>>>

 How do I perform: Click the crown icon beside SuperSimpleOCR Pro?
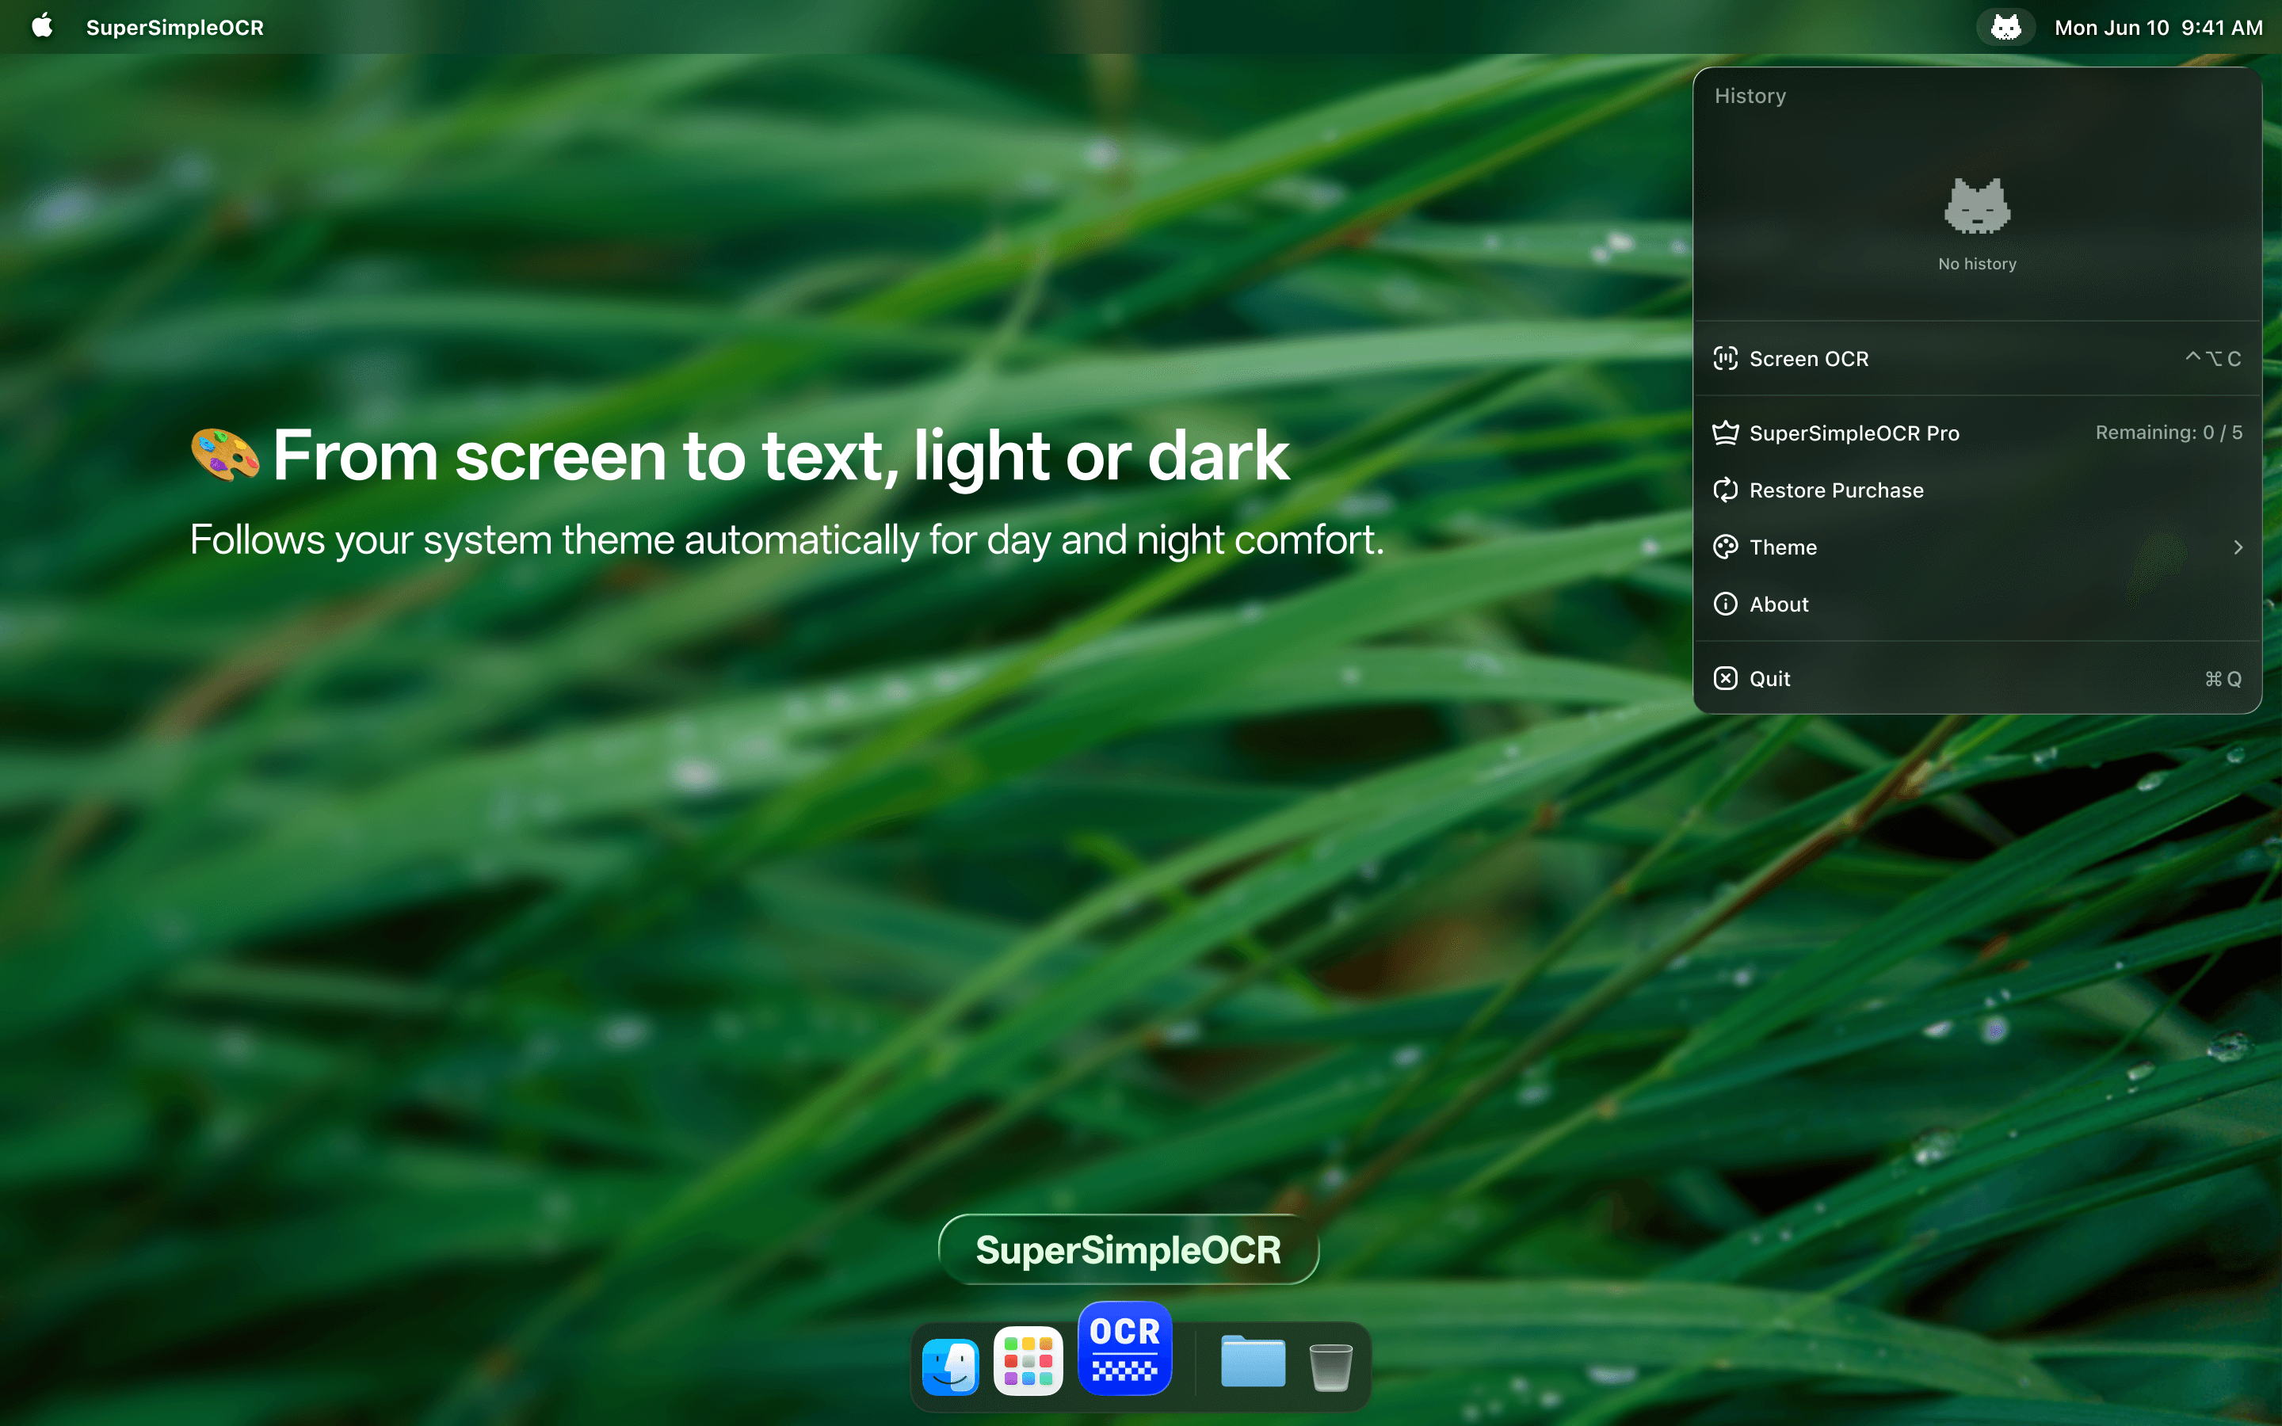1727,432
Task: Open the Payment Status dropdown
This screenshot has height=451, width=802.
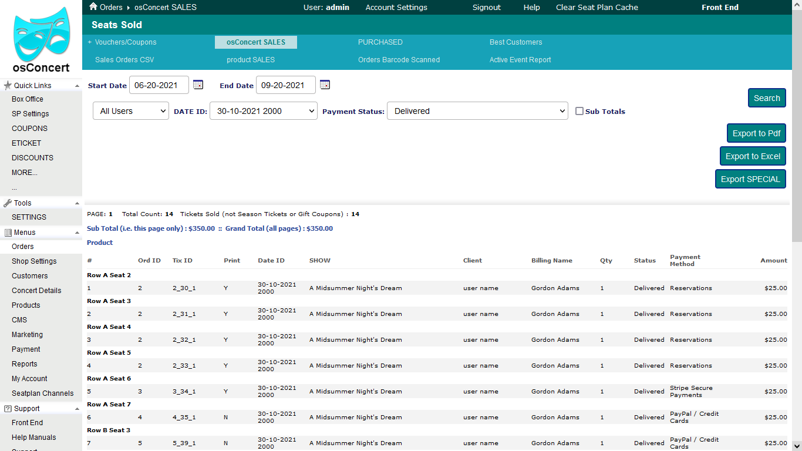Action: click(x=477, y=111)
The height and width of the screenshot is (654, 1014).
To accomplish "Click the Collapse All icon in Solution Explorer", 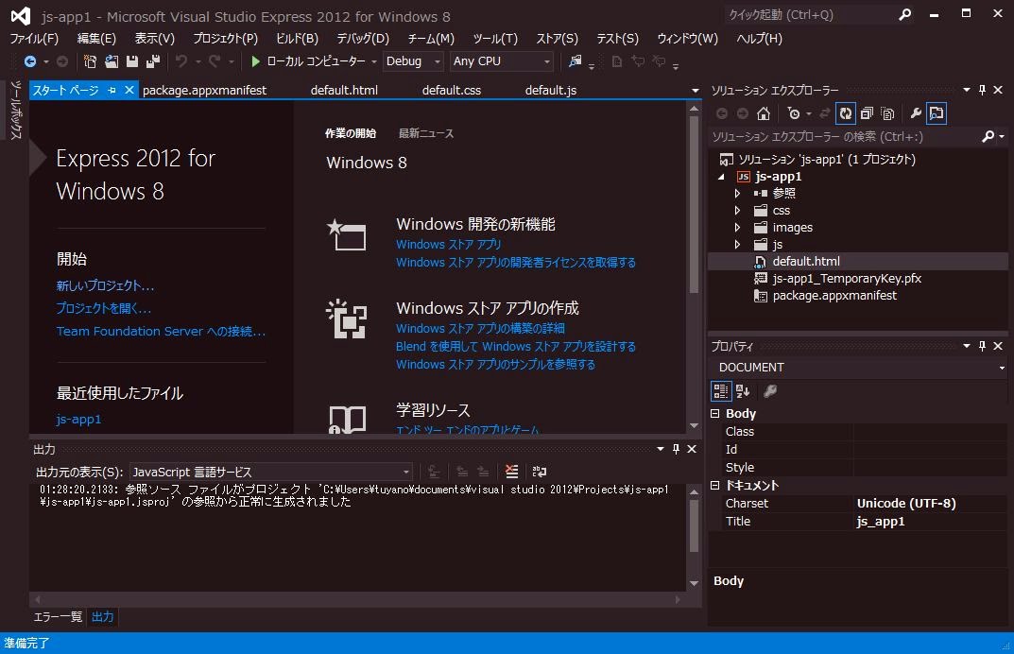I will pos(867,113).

<<<

→ **ПИСЬМЕННОЕ ЗАДАНИЕ**
Найдите в приведенных выше записях все строки, где встречается слово «height», и перепишите каждую из них.

→ **РЕШЕНИЕ**
This screenshot has height=451, width=802.
The height and width of the screenshot is (654, 1014).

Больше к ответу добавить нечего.